In early April 2020, the US health company Owens & Minor Inc sold its subsidiary Movianto UK for $133m (£107m). This was shortly after the UK government had instructed Movianto to start mobilising the PPE supply.

With the sale of Movianto, custody of the UK’s PPE emergency stockpile passed to EHDH in France – the company which bought Movianto UK. After the completion of the merger of EHDH and Movianto in June 2020, the company was renamed the Walden group. The merger makes the company

“the European leader in transport and logistics services for the pharmaceutical sector”.

Privatised NHS Supply Chain falls to pieces

Amid all this chaos, towards the end of April 2020 the Health Service Journal reported that an NHS regional procurement lead likened the PPE procurement landscape to the “Wild West”, in which some people were acting like “international arms dealers”.

It added,

“The NHS Supply Chain usually runs PPE procurement and distribution, but the process is being managed by the government in cooperation with the military and NHSE/I.”

Update 12.1.2022 The High Court has ruled today that the Government PPE ‘VIP’ lane for politically connected suppliers was ‘unlawful’

The High Court ruling (Background facts: The PPE Cell) explains that once the Covid-19 pandemic hit, and the need for PPE soared, the Cabinet Office activated an emergency section of the 2015 Public Contracts Regulations, in order to suspend the requirement for open competitive tendering of PPE contracts. It did this on 18 March 2020, with the publication of Procurement Policy Note – Responding to COVID-19: Information Note PPC 01/20.
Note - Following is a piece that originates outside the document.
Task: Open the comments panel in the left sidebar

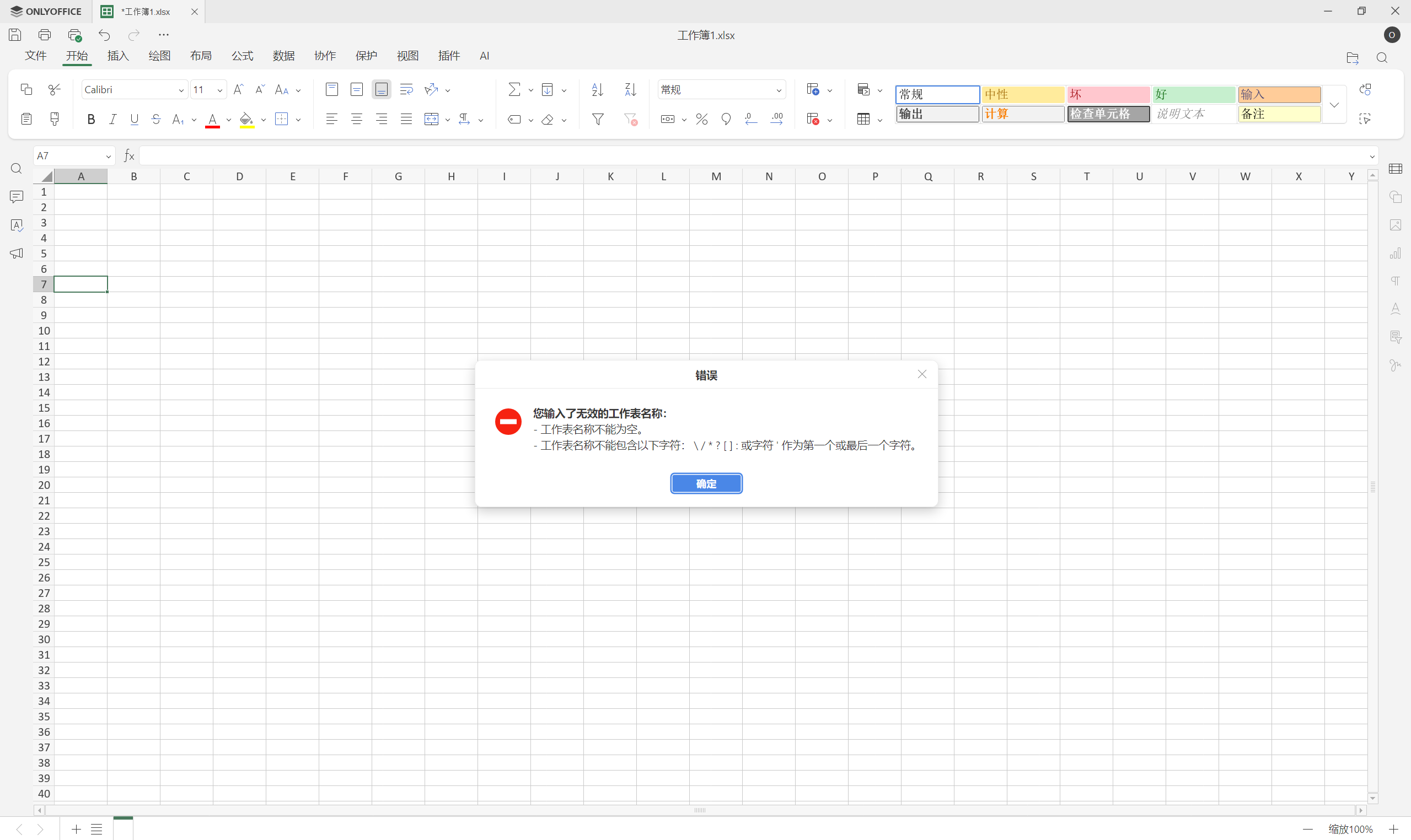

The Department of Health and Social Care then decided to establish a parallel PPE supply chain to the NHS Supply Chain. Over the weekend of 20 and 21 March 2020 it created the “PPE Cell” formed from NHS, industry and the armed forces. Volunteers joined from various government departments and consultants were brought in from outside.

At first referrals for suppliers went through a “portal” but as senior officials were making a large number of referrals outside the official portal, in late March the Department of Health and Social Care set up a High Priority/VIP Lane to assess the viability of referrals from MPs, ministers and senior officials including those in the NHS. These referrals were occurring because many would-be suppliers were contacting their MPs, Ministers or senior officials.

On 12 January 2022, the High Court found that the Government PPE ‘VIP’ lane for politically connected suppliers was ‘unlawful’ .

The Court found the Government allocated offers to the VIP lane on a “flawed basis” and did not properly prioritise bids: 

“there is evidence that opportunities were treated as high priority even where there were no objectively justifiable grounds for expediting the offer.”

The government must bring the NHS Supply Chain back into public ownership.

In September 2020, the Health Service Journal reported that the Chief Exec of the NHS Supply Chain had resigned.


  1. Come back properly assessed pre-qualification processes, all is forgiven!
    Motivation by succumbing to Easy-Life-Syndrome or taking a reward, whether via the revolving door or not, simply do not work in HMG nor public interests.


  2. Thank you for this important record.Will we ever be able to discover the true figures of costs to the taxpayer and actually hold those responsible to account?